Start of TASK DATA

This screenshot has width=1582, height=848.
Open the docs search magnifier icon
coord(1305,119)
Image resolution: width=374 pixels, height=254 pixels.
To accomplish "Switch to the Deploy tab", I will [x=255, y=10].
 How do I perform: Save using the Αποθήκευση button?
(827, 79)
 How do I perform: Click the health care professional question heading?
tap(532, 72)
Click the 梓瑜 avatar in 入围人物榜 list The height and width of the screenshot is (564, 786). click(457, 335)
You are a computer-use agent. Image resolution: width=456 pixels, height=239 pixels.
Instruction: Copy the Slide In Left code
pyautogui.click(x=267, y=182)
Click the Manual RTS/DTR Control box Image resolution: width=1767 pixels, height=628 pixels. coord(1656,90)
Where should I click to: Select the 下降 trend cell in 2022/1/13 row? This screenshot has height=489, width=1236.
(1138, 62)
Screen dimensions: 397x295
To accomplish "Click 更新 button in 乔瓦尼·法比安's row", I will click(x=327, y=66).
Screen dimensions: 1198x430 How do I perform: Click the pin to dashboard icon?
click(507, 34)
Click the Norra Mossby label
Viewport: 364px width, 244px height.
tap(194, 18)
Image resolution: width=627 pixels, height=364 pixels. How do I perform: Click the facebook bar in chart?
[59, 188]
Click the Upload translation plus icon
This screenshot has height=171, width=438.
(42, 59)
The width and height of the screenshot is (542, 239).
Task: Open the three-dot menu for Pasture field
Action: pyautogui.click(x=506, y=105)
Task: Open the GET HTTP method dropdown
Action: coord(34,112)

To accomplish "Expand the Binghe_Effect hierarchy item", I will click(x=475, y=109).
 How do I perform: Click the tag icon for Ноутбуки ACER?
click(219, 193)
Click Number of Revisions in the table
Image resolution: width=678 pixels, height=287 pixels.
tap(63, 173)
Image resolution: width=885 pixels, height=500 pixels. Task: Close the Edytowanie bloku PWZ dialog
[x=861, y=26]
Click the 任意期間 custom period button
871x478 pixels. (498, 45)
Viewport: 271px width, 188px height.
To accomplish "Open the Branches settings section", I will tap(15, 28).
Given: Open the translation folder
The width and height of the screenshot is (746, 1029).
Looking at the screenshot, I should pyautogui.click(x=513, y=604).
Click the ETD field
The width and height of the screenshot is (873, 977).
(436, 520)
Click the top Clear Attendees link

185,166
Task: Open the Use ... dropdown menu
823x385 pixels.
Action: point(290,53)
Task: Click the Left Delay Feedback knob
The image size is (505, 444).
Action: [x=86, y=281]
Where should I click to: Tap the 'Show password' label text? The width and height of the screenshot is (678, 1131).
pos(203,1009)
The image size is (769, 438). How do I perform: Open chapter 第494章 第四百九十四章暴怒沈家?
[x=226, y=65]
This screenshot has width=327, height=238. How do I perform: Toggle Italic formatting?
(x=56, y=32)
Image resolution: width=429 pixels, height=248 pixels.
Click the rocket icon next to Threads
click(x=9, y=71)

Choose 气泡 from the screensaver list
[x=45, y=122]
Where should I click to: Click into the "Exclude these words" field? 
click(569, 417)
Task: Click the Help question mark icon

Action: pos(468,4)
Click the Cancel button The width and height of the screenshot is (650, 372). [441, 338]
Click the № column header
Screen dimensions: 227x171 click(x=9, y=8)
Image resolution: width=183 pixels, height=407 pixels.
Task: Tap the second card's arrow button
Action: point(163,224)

End of TASK DATA

▶ **TO DO**
Could you quote the material above in full, exactly as it stands?

▶ **WRITTEN SOLUTION**
This screenshot has width=1582, height=848.
Open the docs search magnifier icon
coord(1305,119)
Image resolution: width=374 pixels, height=254 pixels.
To accomplish "Switch to the Deploy tab", I will [x=255, y=10].
 How do I perform: Save using the Αποθήκευση button?
(827, 79)
 How do I perform: Click the health care professional question heading?
tap(532, 72)
Click the 梓瑜 avatar in 入围人物榜 list The height and width of the screenshot is (564, 786). click(457, 335)
You are a computer-use agent. Image resolution: width=456 pixels, height=239 pixels.
Instruction: Copy the Slide In Left code
pyautogui.click(x=267, y=182)
Click the Manual RTS/DTR Control box Image resolution: width=1767 pixels, height=628 pixels. coord(1656,90)
Where should I click to: Select the 下降 trend cell in 2022/1/13 row? This screenshot has height=489, width=1236.
(1138, 62)
Screen dimensions: 397x295
To accomplish "Click 更新 button in 乔瓦尼·法比安's row", I will click(x=327, y=66).
Screen dimensions: 1198x430 How do I perform: Click the pin to dashboard icon?
click(507, 34)
Click the Norra Mossby label
Viewport: 364px width, 244px height.
tap(194, 18)
Image resolution: width=627 pixels, height=364 pixels. How do I perform: Click the facebook bar in chart?
[59, 188]
Click the Upload translation plus icon
This screenshot has height=171, width=438.
(42, 59)
The width and height of the screenshot is (542, 239).
Task: Open the three-dot menu for Pasture field
Action: pyautogui.click(x=506, y=105)
Task: Open the GET HTTP method dropdown
Action: coord(34,112)

To accomplish "Expand the Binghe_Effect hierarchy item", I will click(x=475, y=109).
 How do I perform: Click the tag icon for Ноутбуки ACER?
click(219, 193)
Click Number of Revisions in the table
Image resolution: width=678 pixels, height=287 pixels.
tap(63, 173)
Image resolution: width=885 pixels, height=500 pixels. Task: Close the Edytowanie bloku PWZ dialog
[x=861, y=26]
Click the 任意期間 custom period button
871x478 pixels. (498, 45)
Viewport: 271px width, 188px height.
To accomplish "Open the Branches settings section", I will tap(15, 28).
Given: Open the translation folder
The width and height of the screenshot is (746, 1029).
Looking at the screenshot, I should pyautogui.click(x=513, y=604).
Click the ETD field
The width and height of the screenshot is (873, 977).
(436, 520)
Click the top Clear Attendees link

185,166
Task: Open the Use ... dropdown menu
823x385 pixels.
Action: point(290,53)
Task: Click the Left Delay Feedback knob
The image size is (505, 444).
Action: [x=86, y=281]
Where should I click to: Tap the 'Show password' label text? The width and height of the screenshot is (678, 1131).
pos(203,1009)
The image size is (769, 438). How do I perform: Open chapter 第494章 第四百九十四章暴怒沈家?
[x=226, y=65]
This screenshot has width=327, height=238. How do I perform: Toggle Italic formatting?
(x=56, y=32)
Image resolution: width=429 pixels, height=248 pixels.
Click the rocket icon next to Threads
click(x=9, y=71)

Choose 气泡 from the screensaver list
[x=45, y=122]
Where should I click to: Click into the "Exclude these words" field? 
click(569, 417)
Task: Click the Help question mark icon

Action: pos(468,4)
Click the Cancel button The width and height of the screenshot is (650, 372). [441, 338]
Click the № column header
Screen dimensions: 227x171 click(x=9, y=8)
Image resolution: width=183 pixels, height=407 pixels.
Task: Tap the second card's arrow button
Action: point(163,224)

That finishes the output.